Les agrocarburants ont depuis plusieurs années déjà perdu le qualificatif de « carburant propre ». Les ONG environnementales, passée une brève période de tergiversation, ont les premières tiré la sonnette d’alarme. Les institutions internationales n’ont pas tardé à embrayer. Dès 2008, la FAO prévient que « des impacts négatifs imprévus sur les sols, l’eau et la biodiversité font partie des effets secondaires de la production agricole en général, mais ils sont particulièrement préoccupants en ce qui concerne les biocarburants » (FAO, 2008). Un an plus tard, le Programme des Nations unies pour l’environnement enfonce le clou : « l’augmentation de la production de biocarburants devrait avoir de lourds impacts sur la diversité biologique dans les décennies à venir, essentiellement du fait des pertes d’habitat, de la prolifération des espèces invasives et de la pollution par les nitrates » (PNUE, 2009).

L’expansion des « déserts verts »

Le bilan environnemental douteux des cultures énergétiques est d’abord lié au mode de production prédominant dans les principales filières (canne, palme, soja) : celui des monocultures intensives. La mise en place d’une même culture sur des superficies importantes - des milliers, voire des dizaines de milliers d’hectares - conduit à l’apparition de ce que les militants latino-américains appellent des « déserts verts » : d’immenses paysages uniformisés présentant un appauvrissement drastique de la biodiversité et une vulnérabilité aux maladies. L’exploitation intensive de ces surfaces implique une consommation d’eau à grande échelle par les plantations (irrigation) et/ou par les unités de transformation (12 litres d’eau pour chaque litre d’éthanol de canne à sucre au Brésil), ainsi qu’un recours intensif aux intrants chimiques et, dans le cas du soja sud-américain, aux semences transgéniques.

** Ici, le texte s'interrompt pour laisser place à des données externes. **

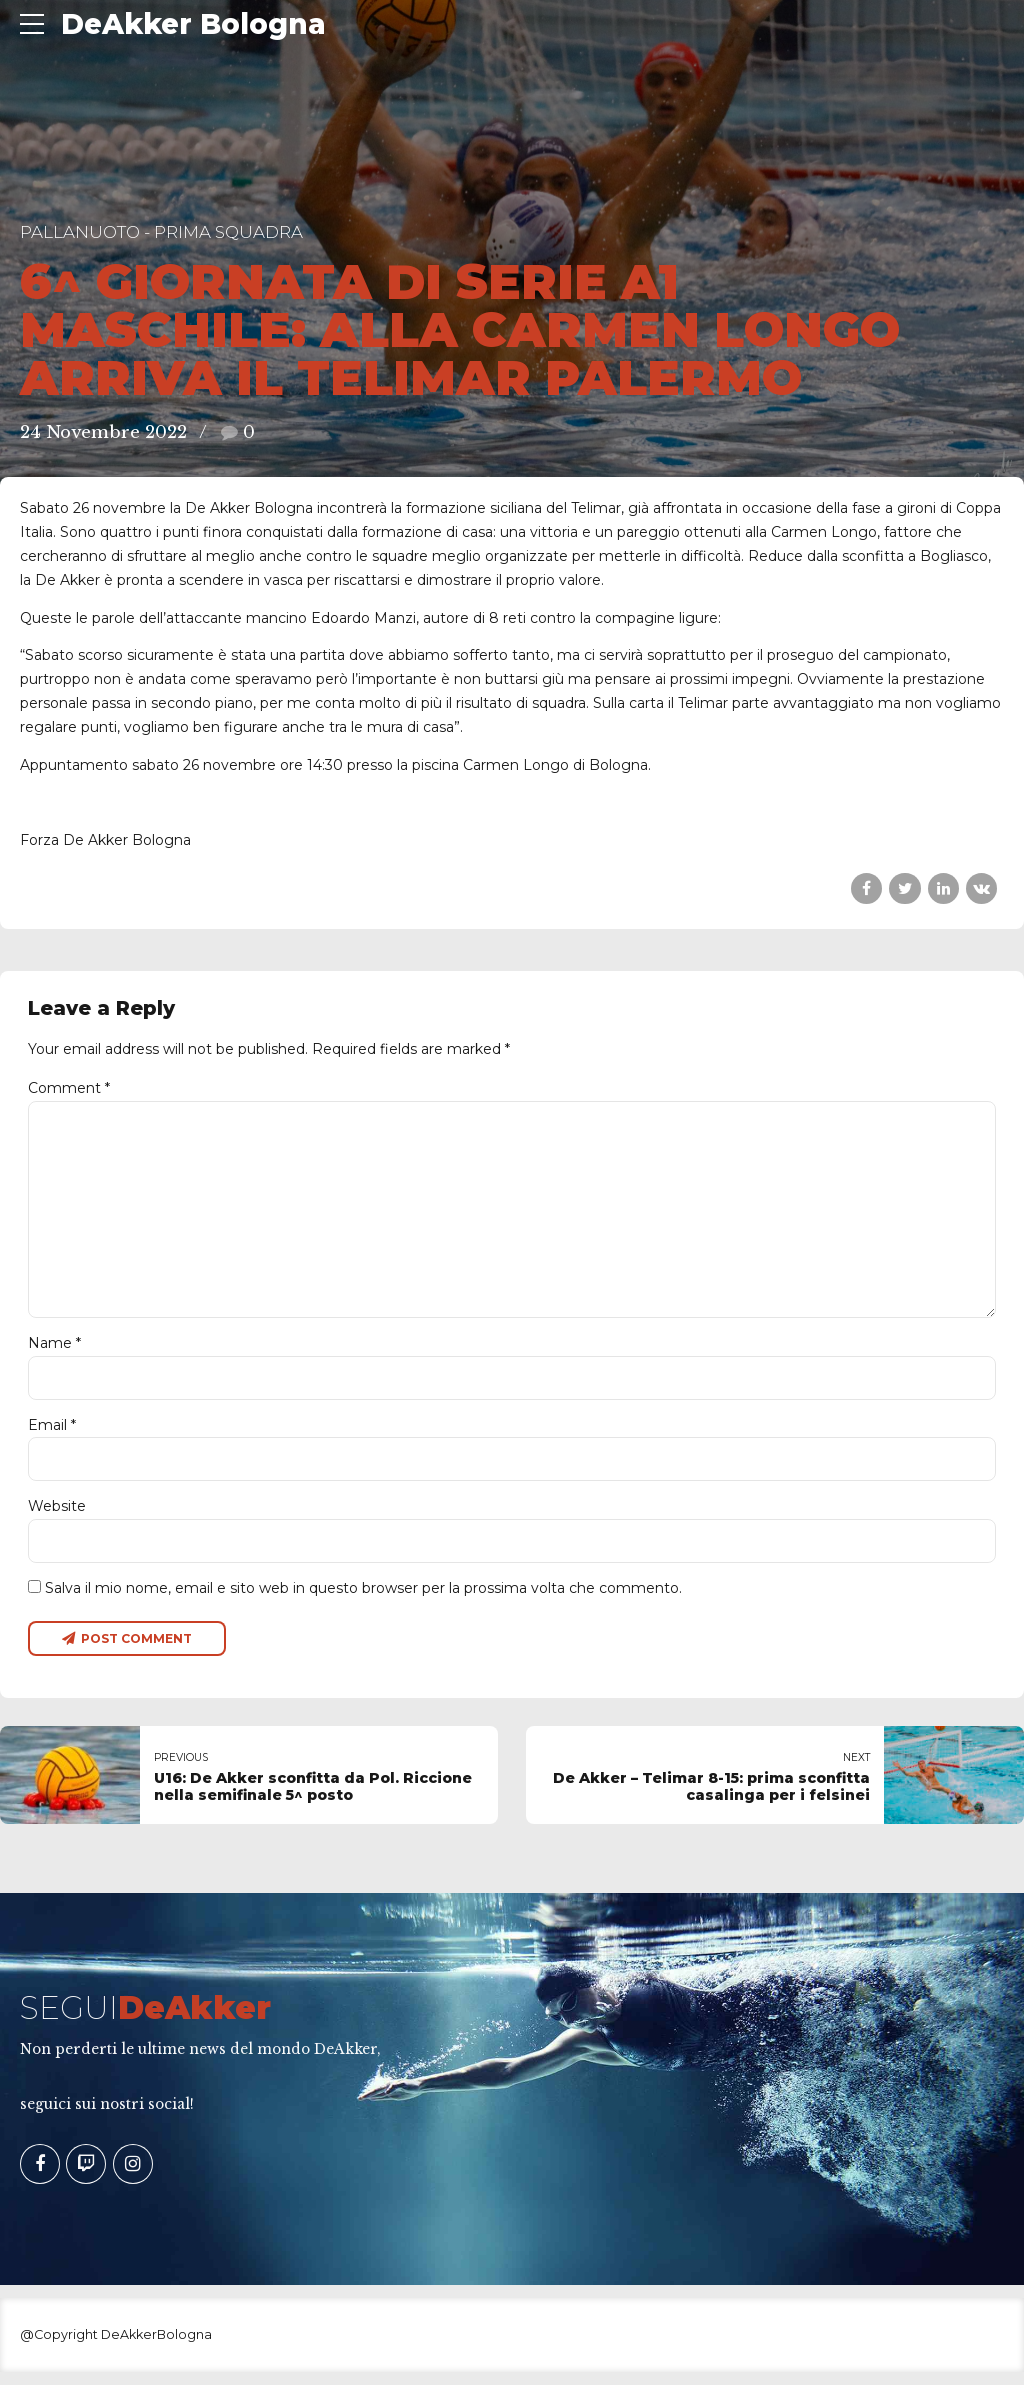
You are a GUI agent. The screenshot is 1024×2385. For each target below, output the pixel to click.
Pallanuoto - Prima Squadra (161, 232)
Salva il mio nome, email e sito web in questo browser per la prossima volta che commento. (363, 1600)
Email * (52, 1435)
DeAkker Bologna (193, 24)
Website (57, 1517)
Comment (69, 1088)
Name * (54, 1352)
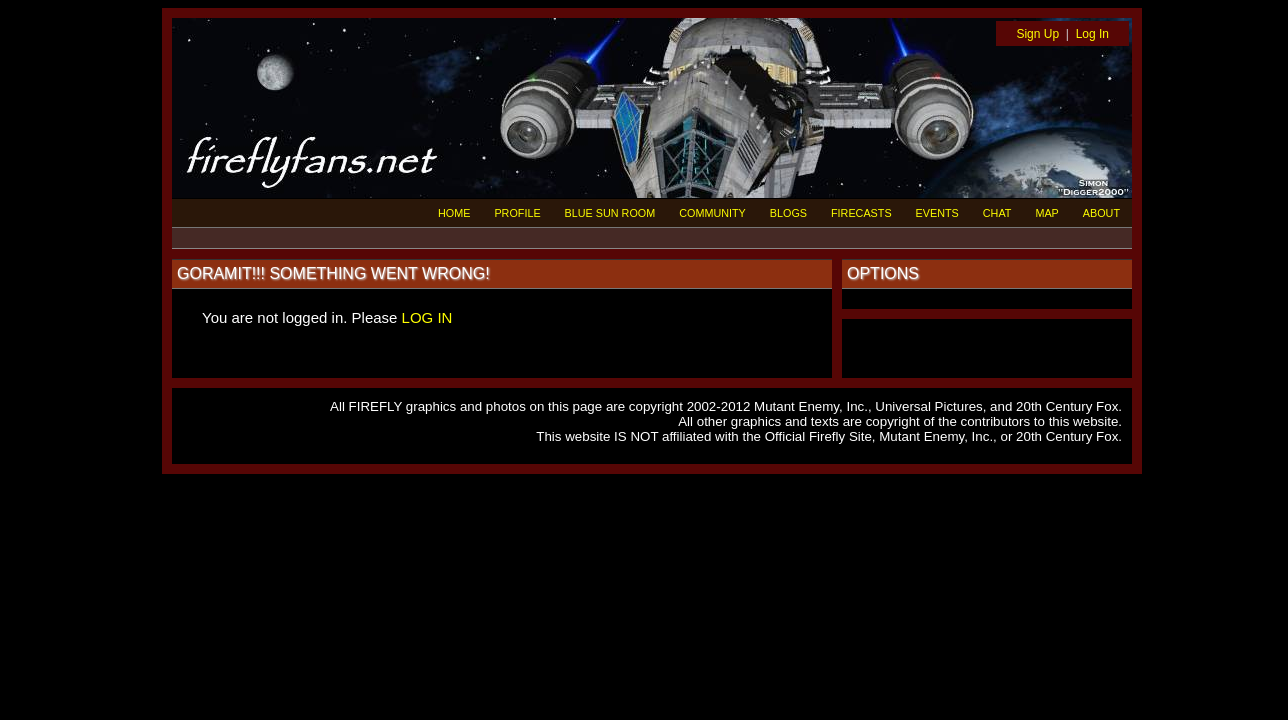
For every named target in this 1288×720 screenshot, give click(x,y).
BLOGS (788, 213)
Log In (1092, 34)
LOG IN (427, 317)
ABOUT (1101, 213)
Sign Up (1037, 34)
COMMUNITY (712, 213)
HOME (454, 213)
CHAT (997, 213)
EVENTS (937, 213)
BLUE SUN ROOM (610, 213)
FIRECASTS (861, 213)
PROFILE (517, 213)
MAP (1046, 213)
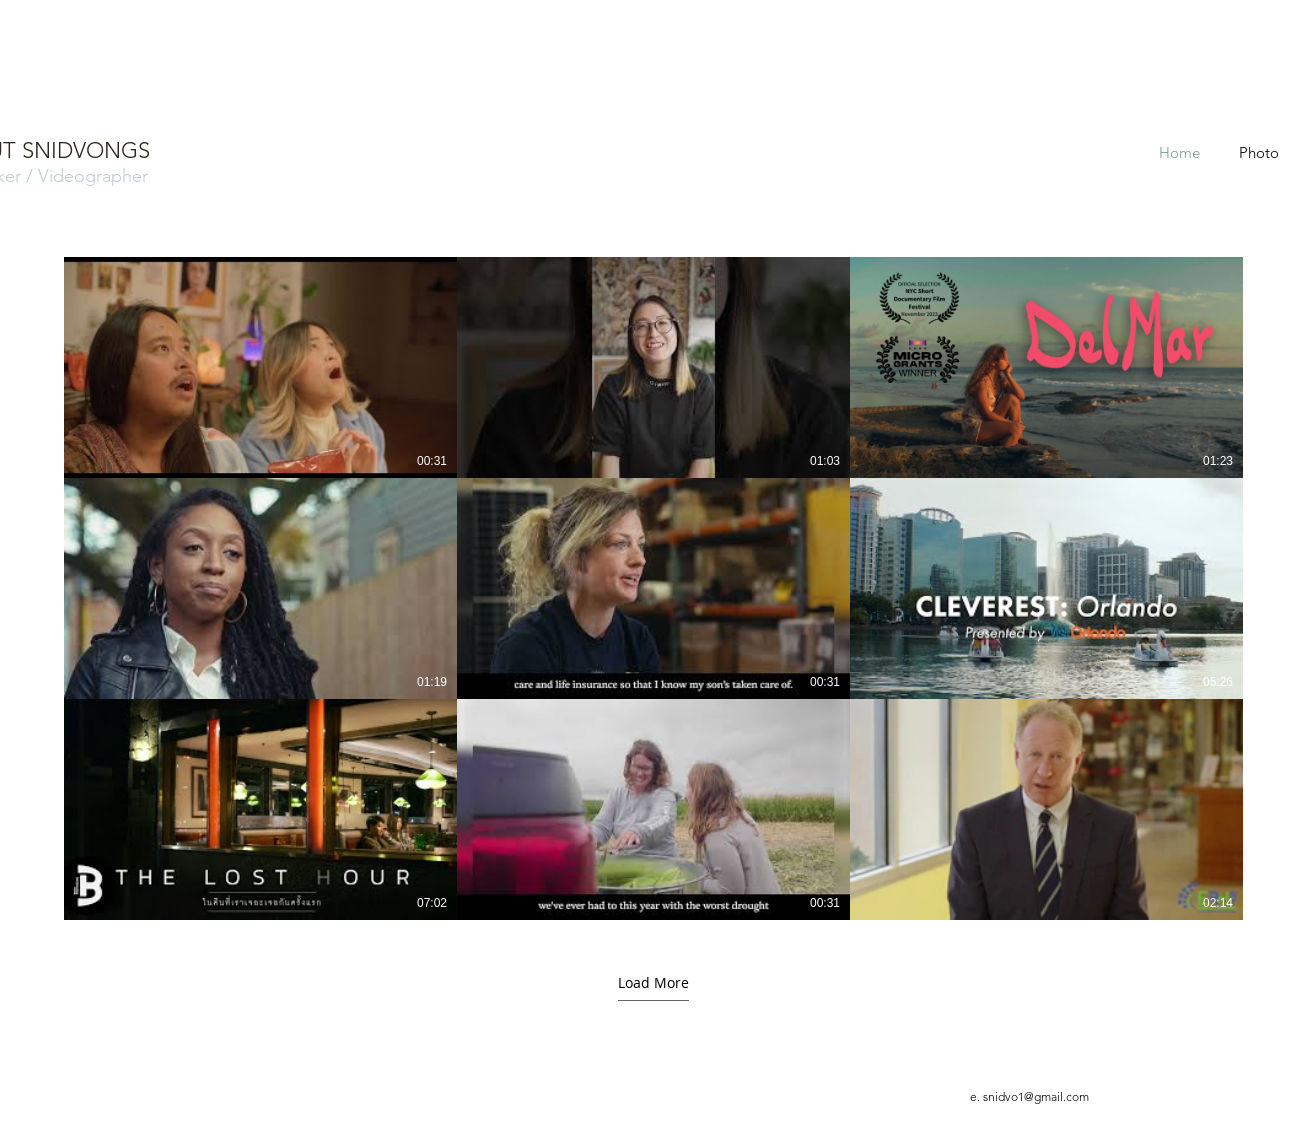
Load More (653, 983)
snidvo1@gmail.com (1036, 1096)
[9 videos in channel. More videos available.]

Le coût environnemental principal des cultures énergétiques ne provient cependant pas tant des pratiques culturales que du « changement d’affectation des sols », de la disparition des environnements naturels à laquelle la mise en place des nouvelles plantations donne lieu directement ou indirectement. Pour rappel, l’expansion agricole serait responsable de plus de la moitié des destructions de forêts dans le monde (Duterme, 2008). Or les agrocarburants sont depuis 2004 responsables de 25 % de l’accroissement des surfaces agricoles (RAC-F, 2008). Les deux champions de la déforestation sont aussi des leaders de la production d’agrocarburants : le Brésil est le premier exportateur d’éthanol au monde et l’Indonésie ambitionne de devenir le premier producteur de biodiesel. Au-delà des forêts tropicales, ce sont les savanes, les prairies naturelles, les zones humides, autant de zones riches en biodiversité, qui sont exposées à l’expansion des cultures énergétiques.

Mais l’aspect le plus sensible politiquement de ce processus massif de changement d’affectation des sols est la libération de carbone dans l’oxygène à laquelle il donne lieu. Les milieux naturels (forêts tropicales ou tempérées, tourbières, savanes, prairies naturelles dans une moindre mesure) constituent des réservoirs de carbone tels que leur remplacement par des cultures agricoles rend le bilan carbone des agrocarburants qui dérivent de ces cultures généralement négatif. Le biodiesel de soja, d’huile palme et l’éthanol de canne qui proviennent d’une culture ayant pris la place d’une forêt tropicale sont respectivement 9 fois, 3 fois et 3 fois plus polluants que le carburant fossile qu’ils remplacent (Lange, 2010). L’empreinte du biodiesel de soja demeure même largement négative quand c’est une savane ou une prairie naturelle qui est remplacée.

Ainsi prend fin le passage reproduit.